I La mancata Riforma costituzionale del 2016
Nel periodo precedente lo svolgimento del Referendum costituzionale del dicembre 2016 si è sviluppato, tra gli esperti di politica sanitaria, un dibattito sui possibili effetti delle modifiche proposte sul Servizio Sanitario Nazionale (SSN) (1-4). Il largo movimento a favore delle modifiche sugli aspetti sanitari partiva da considerazioni negative sugli esiti della riforma del titolo V della Costituzione del 2001 che non avrebbe tratto benefici dall’aumentata autonomia regionale in ambito sanitario portando a deficit molte regioni con mancata erogazione dei Livelli Essenziali di Assistenza (LEA). In realtà, la spinta verso la necessità di un rinnovato centralismo era già percepibile dopo l’attuazione del Patto per la Salute 2014-2016 e l’approvazione di alcune norme di settore successive come le norme sulla dirigenza sanitaria (poi parzialmente dichiarata incostituzionale) e il DM 70/2015 sugli standard ospedalieri (5-7). Nel proposto nuovo testo costituzionale veniva eliminato l’Istituto della legislazione concorrente ed estese le competenze statali in materia sanitaria, fermo restando il principio generale sancito dall’art. 32 della Costituzione (8). Considerando che gli enunciati dell’originale articolo 117 erano (e sono ancora oggi, dopo la bocciatura referendaria) piuttosto generici, che una clausola di supremazia dello Stato in realtà esiste (lo Stato mantiene infatti potestà legislativa sui principi generali), e che alcune recenti leggi, atti di programmazione e intese Stato-Regioni avevano già recepito la tendenza centripeta, se ne deduceva che, almeno in linea teorica, l’impatto della modifica non sarebbe stata stravolgente rispetto all’organizzazione su tre livelli del Servizio Sanitario Nazionale (Stato-Regioni-Aziende sanitarie). Nel periodo pre-referendum era stato sottolineato (9) come la vittoria del SI’ avrebbe reso più scontate le operazioni centralistiche del SSN ma anche lasciato la piena autonomia sugli aspetti organizzativi in capo alle Regioni. Dal punto di vista politico gli esiti del referendum erano meno prevedibili in quanto, al di là della caduta del Governo Renzi (avvenuta all’indomani del voto di rigetto del Progetto di Legge Costituzionale n. 1429-D), si riteneva che la vittoria del NO avrebbe potuto creare contraccolpi, instabilità politica e una generale sensazione che gli sforzi per salvare il SSN universalistico fossero stati vani.

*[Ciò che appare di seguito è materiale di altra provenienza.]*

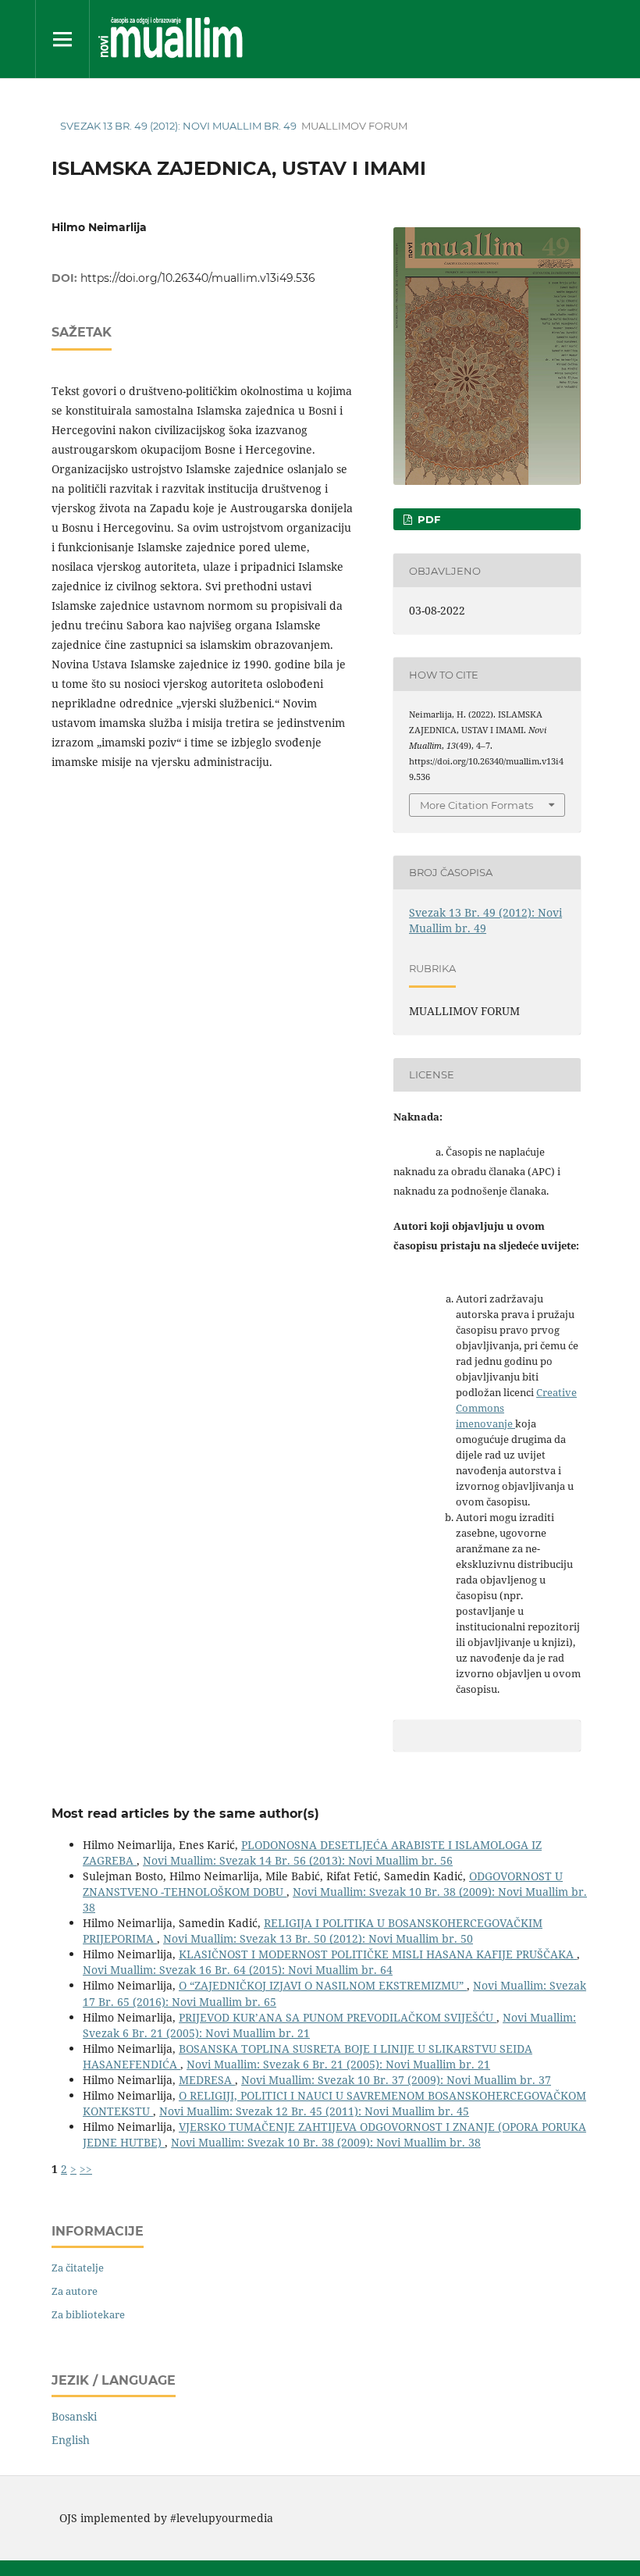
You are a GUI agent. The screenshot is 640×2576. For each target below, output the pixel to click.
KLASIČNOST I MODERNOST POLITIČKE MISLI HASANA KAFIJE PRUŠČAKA (378, 1954)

II. La fase successiva al referendum
L’esito del referendum è noto così come il fatto che la conferma dell’incarico alla Ministra Lorenzin abbia dato comunque continuità all’azione di Governo in materia sanitaria, ed è stato probabilmente un segno politico rilevante. Non è quindi un caso che i mesi successivi al Referendum (dicembre 2016-marzo 2017) siano stati caratterizzati dall’approvazione di importanti provvedimenti legislativi tra cui i nuovi LEA (10), la legge sulla responsabilità professionale (11), il piano nazionale di prevenzione vaccinale (12) e il decreto correttivo del D.Lgs 171/2016 (13). Quest’ultimo provvedimento di “Attuazione della delega di cui all’art. 11, comma 1, lett. p), della legge 7 agosto 2015, n. 124, in materia di dirigenza sanitaria», attuativo della riforma Madia, sarebbe dovuto entrare in vigore il 18 settembre 2016, ma era stato bloccato da una sentenza della Consulta (251/2016) in cui si sottolineava la mancata previsione del coinvolgimento delle Regioni in una scelta che le riguardava direttamente.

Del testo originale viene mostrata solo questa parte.